MeeGo was to be the bright future of Nokia. And then just as fast as it was revealed, it was gone. It’s replacement: Microsoft’s very new (at the time) Windows Phone. For the Finnish giant, the decision to drop the in-house MeeGo OS (and continue moving away from Symbian) for the American made Windows Phone was one that wasn’t well received in Nokia’s homeland.
So when we heard the other day that a team of ex-Nokia employees were going to re-start MeeGo development via a new start-up company, “Jolla”, we initially jumped for joy. Even better, the team of “Jolla” was said to be headed by CMO Marc Dillon (former 11-year Nokia veteran and principal engineer of MeeGo when employed by Nokia) whom will take MeeGo’s current code base and vastly improve/optimize it. **It’s worth pointing out that Jolla is in no way shape or form funded or supported by Nokia. As such, the N9 will not get any support from Jolla — they are only working on new devices moving forward. Also, the Jolla team won’t have access to the Nokia specific parts of MeeGO like SwipeUI. It will honestly need a ton of work from the get-go.
But then we realized one very sad (but true) fact: MeeGo is still dead.
As awesome as it would have been to see MeeGo competing alongside Android and iOS, the fact of the matter is, once an OS is “sun-setted” (aka: “open sourced”) and given back to the community, any chances of it developing much behind a very niche project are slim.
Palm’s fantastic webOS was even more advanced (and better looking we might add) than MeeGo ever was. And even it couldn’t gain any traction with HP’s massive, money-lined pockets. And as we all know now, it too has been killed and re-born (read: “open sourced”).
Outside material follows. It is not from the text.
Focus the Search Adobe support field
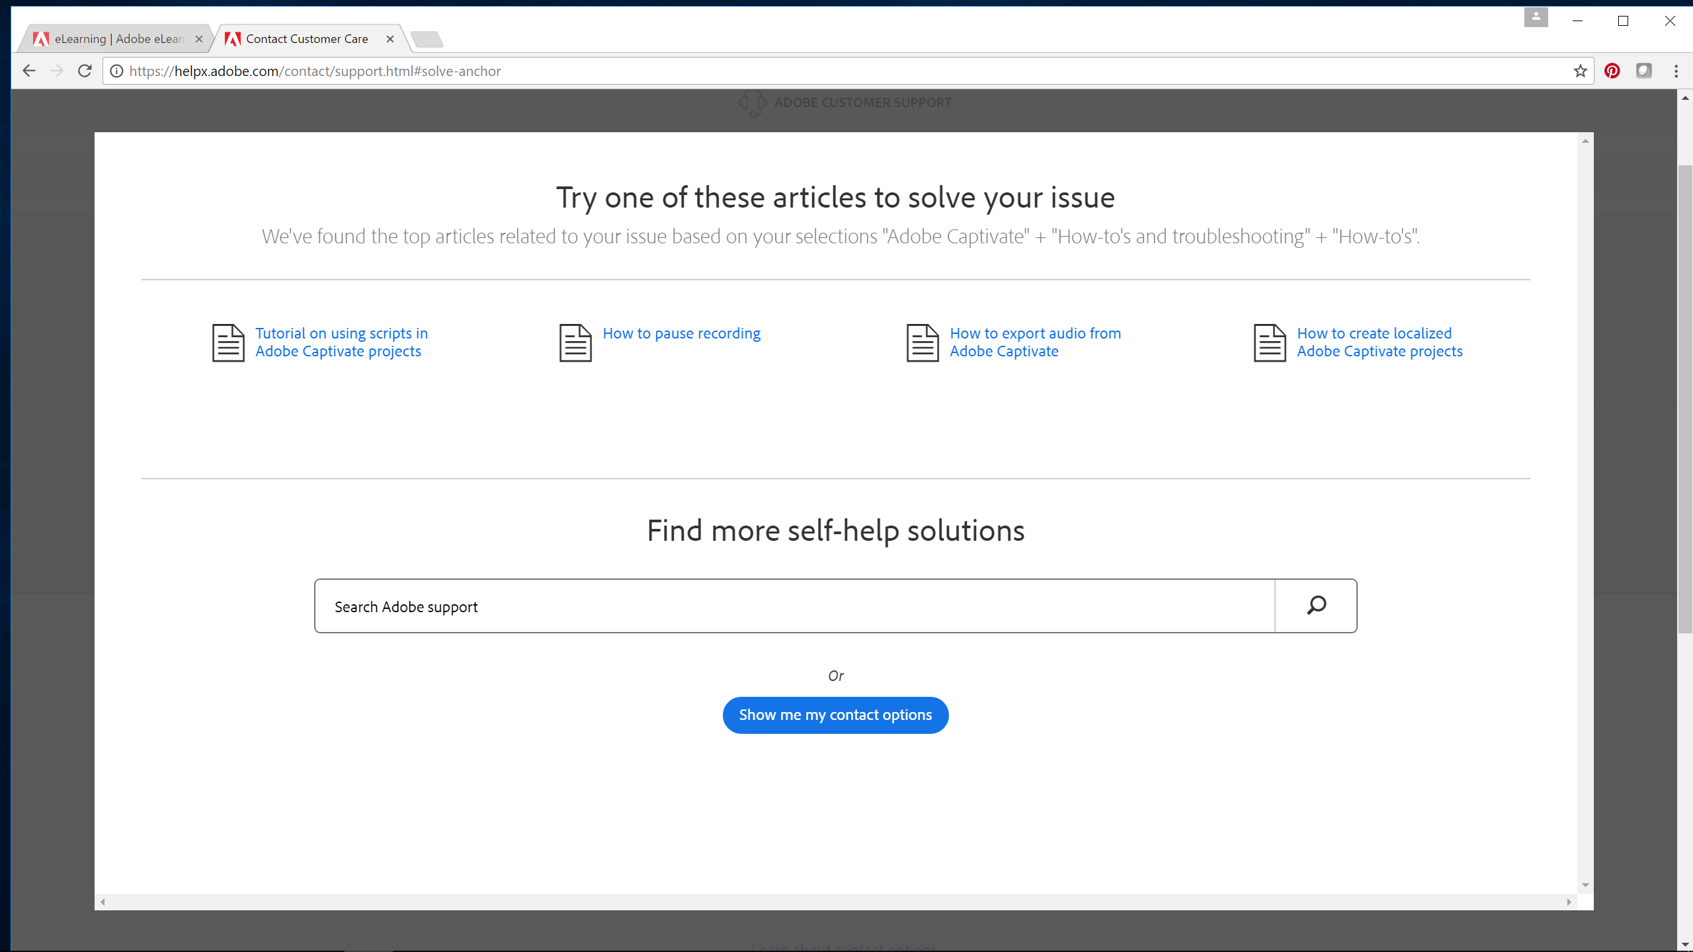tap(794, 606)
So how’s that working out for webOS? Oh, yeah. It isn’t. WebOS is just as irrelevant now as it was the day HP announced plans to kill it off. After Apotheker was (rightfully) outed, the whole open source “project” that HP set off on to get the community active in handling all of webOS for HP hasn’t gone anywhere. And it never will. It sucks. But it’s the truth. Any pipe dream one might have for a MeeGo resurgence is nothing more than the remnants of an alcohol-fuled evening which saw you waking up with no shirt, one shoe missing and no idea where you left your keys. Yeah. We might get a tablet here, a phone there. But any type of meaningful, globally noteworthy re-immergance is all but impossible at this point.
In the modern age of smartphones, getting open sourced isn’t a life line and it isn’t a promise of new life. It’s a death sentence that is inescapable. If anything, MeeGo will be like the back alley dog begging for scraps. Unfortunately, in the current mobile market, there just aren’t any to go around.